Saved data entries:
============
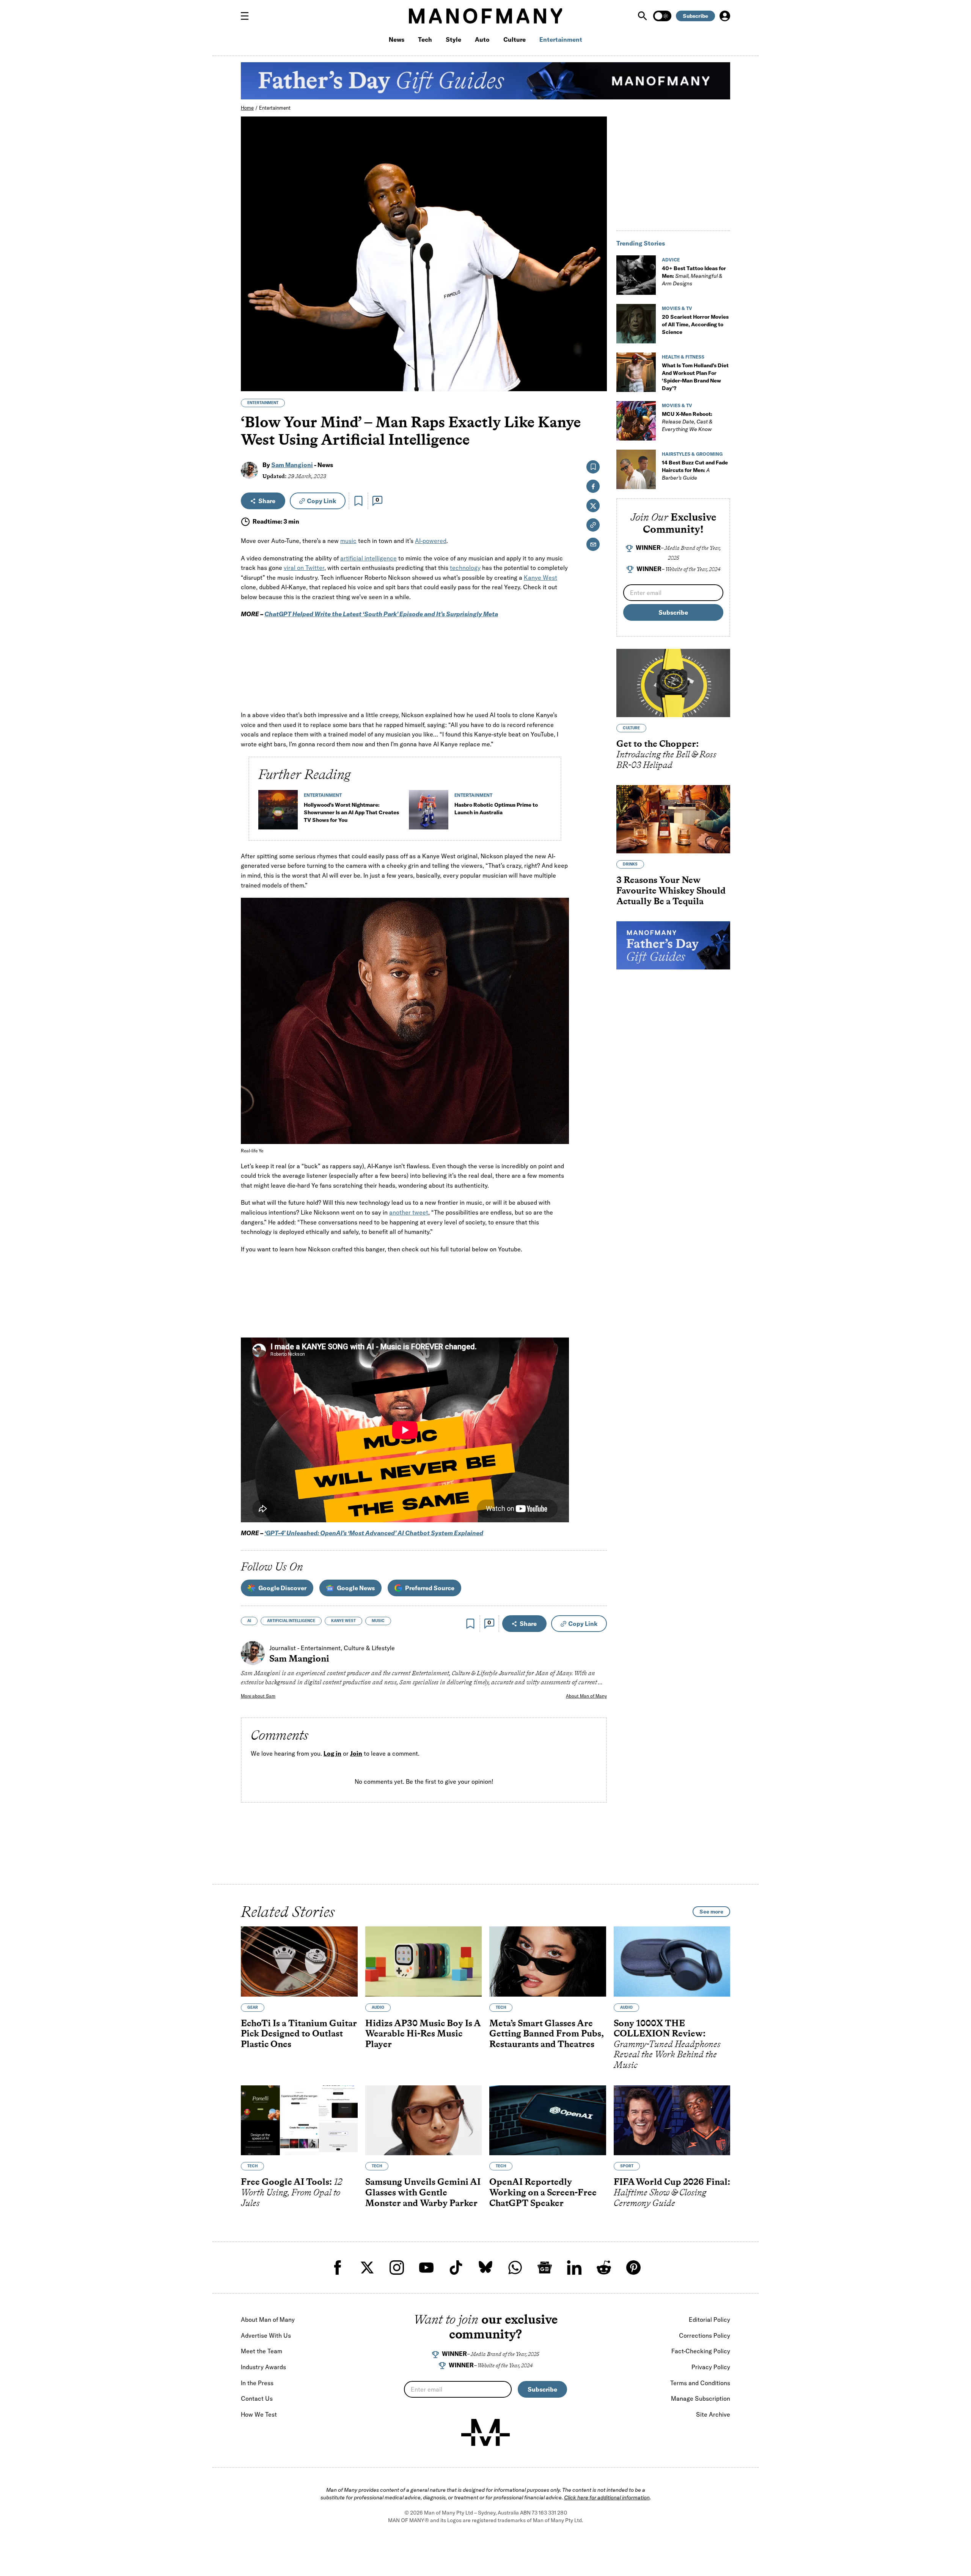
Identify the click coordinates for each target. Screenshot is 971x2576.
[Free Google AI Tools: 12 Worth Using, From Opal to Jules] (299, 2120)
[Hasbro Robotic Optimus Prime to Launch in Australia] (428, 813)
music (348, 540)
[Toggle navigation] (248, 15)
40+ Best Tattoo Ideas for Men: (694, 276)
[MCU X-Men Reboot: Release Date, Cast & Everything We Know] (636, 421)
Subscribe (695, 16)
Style (453, 39)
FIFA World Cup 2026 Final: (672, 2192)
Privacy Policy (710, 2367)
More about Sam (258, 1696)
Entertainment (560, 39)
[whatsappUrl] (515, 2267)
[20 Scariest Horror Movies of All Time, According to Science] (636, 323)
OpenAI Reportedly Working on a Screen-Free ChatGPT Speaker (543, 2192)
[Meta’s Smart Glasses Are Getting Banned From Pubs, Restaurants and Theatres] (547, 1961)
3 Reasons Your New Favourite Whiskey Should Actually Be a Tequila (671, 890)
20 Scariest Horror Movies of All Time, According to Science (695, 324)
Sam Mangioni (292, 465)
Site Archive (713, 2414)
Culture (514, 39)
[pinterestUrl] (633, 2267)
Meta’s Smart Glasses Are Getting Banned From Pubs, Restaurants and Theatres (546, 2033)
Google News (356, 1588)
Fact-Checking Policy (700, 2351)
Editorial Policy (709, 2319)
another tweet (408, 1212)
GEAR (252, 2007)
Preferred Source (429, 1588)
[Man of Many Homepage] (485, 16)
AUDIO (378, 2007)
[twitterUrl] (367, 2267)
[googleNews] (544, 2267)
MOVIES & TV (677, 308)
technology (465, 567)
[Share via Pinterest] (596, 365)
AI (249, 1620)
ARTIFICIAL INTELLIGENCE (291, 1620)
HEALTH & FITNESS (683, 357)
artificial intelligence (368, 558)
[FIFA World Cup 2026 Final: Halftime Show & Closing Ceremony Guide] (672, 2120)
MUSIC (378, 1620)
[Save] (358, 501)
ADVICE (671, 260)
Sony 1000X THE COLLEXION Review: (667, 2043)
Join (356, 1754)
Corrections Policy (704, 2335)
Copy (321, 501)
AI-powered (430, 540)
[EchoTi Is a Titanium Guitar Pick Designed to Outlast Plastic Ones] (299, 1961)
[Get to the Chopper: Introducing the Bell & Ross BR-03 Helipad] (673, 683)
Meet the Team (261, 2351)
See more (711, 1911)
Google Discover (282, 1588)
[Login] (725, 16)
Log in (332, 1754)
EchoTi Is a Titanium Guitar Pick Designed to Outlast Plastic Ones (299, 2033)
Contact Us (257, 2398)
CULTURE (631, 728)
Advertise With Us (266, 2335)
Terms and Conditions (700, 2383)
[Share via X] (596, 349)
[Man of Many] (485, 2432)
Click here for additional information (607, 2497)
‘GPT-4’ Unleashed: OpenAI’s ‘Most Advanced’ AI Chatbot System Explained (373, 1533)
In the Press (257, 2383)
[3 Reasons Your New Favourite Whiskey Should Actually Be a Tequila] (673, 819)
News (396, 39)
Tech (425, 39)
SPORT (626, 2166)
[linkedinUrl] (574, 2267)
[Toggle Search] (643, 15)
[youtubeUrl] (426, 2267)
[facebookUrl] (337, 2267)
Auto (482, 39)
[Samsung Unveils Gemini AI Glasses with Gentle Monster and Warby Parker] (423, 2120)
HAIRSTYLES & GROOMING (692, 454)
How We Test (259, 2414)
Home (247, 108)
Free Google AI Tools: (291, 2192)
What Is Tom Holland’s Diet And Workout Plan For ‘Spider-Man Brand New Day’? (695, 377)
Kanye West (540, 577)
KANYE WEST (343, 1620)
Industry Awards (263, 2367)
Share (266, 501)
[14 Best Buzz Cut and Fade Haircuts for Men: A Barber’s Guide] (636, 469)
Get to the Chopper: (666, 754)
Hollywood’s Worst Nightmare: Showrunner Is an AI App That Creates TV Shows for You (351, 812)
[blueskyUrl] (485, 2267)
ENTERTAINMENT (262, 402)
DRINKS (630, 864)
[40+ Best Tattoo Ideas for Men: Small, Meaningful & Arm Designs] (636, 275)
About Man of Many (586, 1696)
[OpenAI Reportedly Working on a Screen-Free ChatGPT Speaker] (547, 2120)
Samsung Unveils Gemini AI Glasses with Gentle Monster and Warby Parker (423, 2192)
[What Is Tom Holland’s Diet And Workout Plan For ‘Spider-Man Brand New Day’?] (636, 372)
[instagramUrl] (397, 2267)
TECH (501, 2007)
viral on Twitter (304, 567)
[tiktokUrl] (456, 2267)
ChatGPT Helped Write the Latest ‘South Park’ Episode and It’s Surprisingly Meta (381, 614)
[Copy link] (596, 381)
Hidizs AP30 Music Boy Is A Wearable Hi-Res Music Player (422, 2033)
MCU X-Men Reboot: (687, 422)
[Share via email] (593, 544)
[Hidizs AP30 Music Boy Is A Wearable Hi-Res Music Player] (423, 1961)
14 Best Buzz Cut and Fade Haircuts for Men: (695, 470)
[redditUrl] (604, 2267)
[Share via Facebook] (596, 332)
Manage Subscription (700, 2398)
============
*Prompt*.
Excluding the pictures, transcribe each entry above word for word.

*Result below*.
Identify the click coordinates for each target. Screenshot is 971x2576.
[Free Google AI Tools: 12 Worth Using, From Opal to Jules] (299, 2120)
[Hasbro Robotic Optimus Prime to Launch in Australia] (428, 813)
music (348, 540)
[Toggle navigation] (248, 15)
40+ Best Tattoo Ideas for Men: (694, 276)
[MCU X-Men Reboot: Release Date, Cast & Everything We Know] (636, 421)
Subscribe (695, 16)
Style (453, 39)
FIFA World Cup 2026 Final: (672, 2192)
Privacy Policy (710, 2367)
More about Sam (258, 1696)
Entertainment (560, 39)
[whatsappUrl] (515, 2267)
[20 Scariest Horror Movies of All Time, According to Science] (636, 323)
OpenAI Reportedly Working on a Screen-Free ChatGPT Speaker (543, 2192)
[Meta’s Smart Glasses Are Getting Banned From Pubs, Restaurants and Theatres] (547, 1961)
3 Reasons Your New Favourite Whiskey Should Actually Be a Tequila (671, 890)
20 Scariest Horror Movies of All Time, According to Science (695, 324)
Sam Mangioni (292, 465)
Site Archive (713, 2414)
Culture (514, 39)
[pinterestUrl] (633, 2267)
Meta’s Smart Glasses Are Getting Banned From Pubs, Restaurants and Theatres (546, 2033)
Google News (356, 1588)
Fact-Checking Policy (700, 2351)
Editorial Policy (709, 2319)
another tweet (408, 1212)
GEAR (252, 2007)
Preferred Source (429, 1588)
[Man of Many Homepage] (485, 16)
AUDIO (378, 2007)
[twitterUrl] (367, 2267)
[googleNews] (544, 2267)
MOVIES & TV (677, 308)
technology (465, 567)
[Share via Pinterest] (596, 365)
AI (249, 1620)
ARTIFICIAL INTELLIGENCE (291, 1620)
HEALTH & FITNESS (683, 357)
artificial intelligence (368, 558)
[FIFA World Cup 2026 Final: Halftime Show & Closing Ceremony Guide] (672, 2120)
MUSIC (378, 1620)
[Save] (358, 501)
ADVICE (671, 260)
Sony 1000X THE COLLEXION Review: (667, 2043)
Join (356, 1754)
Corrections Policy (704, 2335)
Copy (321, 501)
AI-powered (430, 540)
[EchoTi Is a Titanium Guitar Pick Designed to Outlast Plastic Ones] (299, 1961)
[Get to the Chopper: Introducing the Bell & Ross BR-03 Helipad] (673, 683)
Meet the Team (261, 2351)
See more (711, 1911)
Google Discover (282, 1588)
[Login] (725, 16)
Log in (332, 1754)
EchoTi Is a Titanium Guitar Pick Designed to Outlast Plastic Ones (299, 2033)
Contact Us (257, 2398)
CULTURE (631, 728)
Advertise With Us (266, 2335)
Terms and Conditions (700, 2383)
[Share via X] (596, 349)
[Man of Many] (485, 2432)
Click here for additional information (607, 2497)
‘GPT-4’ Unleashed: OpenAI’s ‘Most Advanced’ AI Chatbot System Explained (373, 1533)
In the Press (257, 2383)
[3 Reasons Your New Favourite Whiskey Should Actually Be a Tequila] (673, 819)
News (396, 39)
Tech (425, 39)
SPORT (626, 2166)
[linkedinUrl] (574, 2267)
[Toggle Search] (643, 15)
[youtubeUrl] (426, 2267)
[facebookUrl] (337, 2267)
Auto (482, 39)
[Samsung Unveils Gemini AI Glasses with Gentle Monster and Warby Parker] (423, 2120)
HAIRSTYLES & GROOMING (692, 454)
How We Test (259, 2414)
Home (247, 108)
Free Google AI Tools: (291, 2192)
What Is Tom Holland’s Diet And Workout Plan For ‘Spider-Man Brand New Day’? (695, 377)
Kanye West (540, 577)
KANYE WEST (343, 1620)
Industry Awards (263, 2367)
Share (266, 501)
[14 Best Buzz Cut and Fade Haircuts for Men: A Barber’s Guide] (636, 469)
Get to the Chopper: (666, 754)
Hollywood’s Worst Nightmare: Showrunner Is an AI App That Creates TV Shows for You (351, 812)
[blueskyUrl] (485, 2267)
ENTERTAINMENT (262, 402)
DRINKS (630, 864)
[40+ Best Tattoo Ideas for Men: Small, Meaningful & Arm Designs] (636, 275)
About Man of Many (586, 1696)
[OpenAI Reportedly Working on a Screen-Free ChatGPT Speaker] (547, 2120)
Samsung Unveils Gemini AI Glasses with Gentle Monster and Warby Parker (423, 2192)
[What Is Tom Holland’s Diet And Workout Plan For ‘Spider-Man Brand New Day’?] (636, 372)
[instagramUrl] (397, 2267)
TECH (501, 2007)
viral on Twitter (304, 567)
[tiktokUrl] (456, 2267)
ChatGPT Helped Write the Latest ‘South Park’ Episode and It’s Surprisingly Meta (381, 614)
[Copy link] (596, 381)
Hidizs AP30 Music Boy Is A Wearable Hi-Res Music Player (422, 2033)
MCU X-Men Reboot: (687, 422)
[Share via email] (593, 544)
[Hidizs AP30 Music Boy Is A Wearable Hi-Res Music Player] (423, 1961)
14 Best Buzz Cut and Fade Haircuts for Men: (695, 470)
[redditUrl] (604, 2267)
[Share via Facebook] (596, 332)
Manage Subscription (700, 2398)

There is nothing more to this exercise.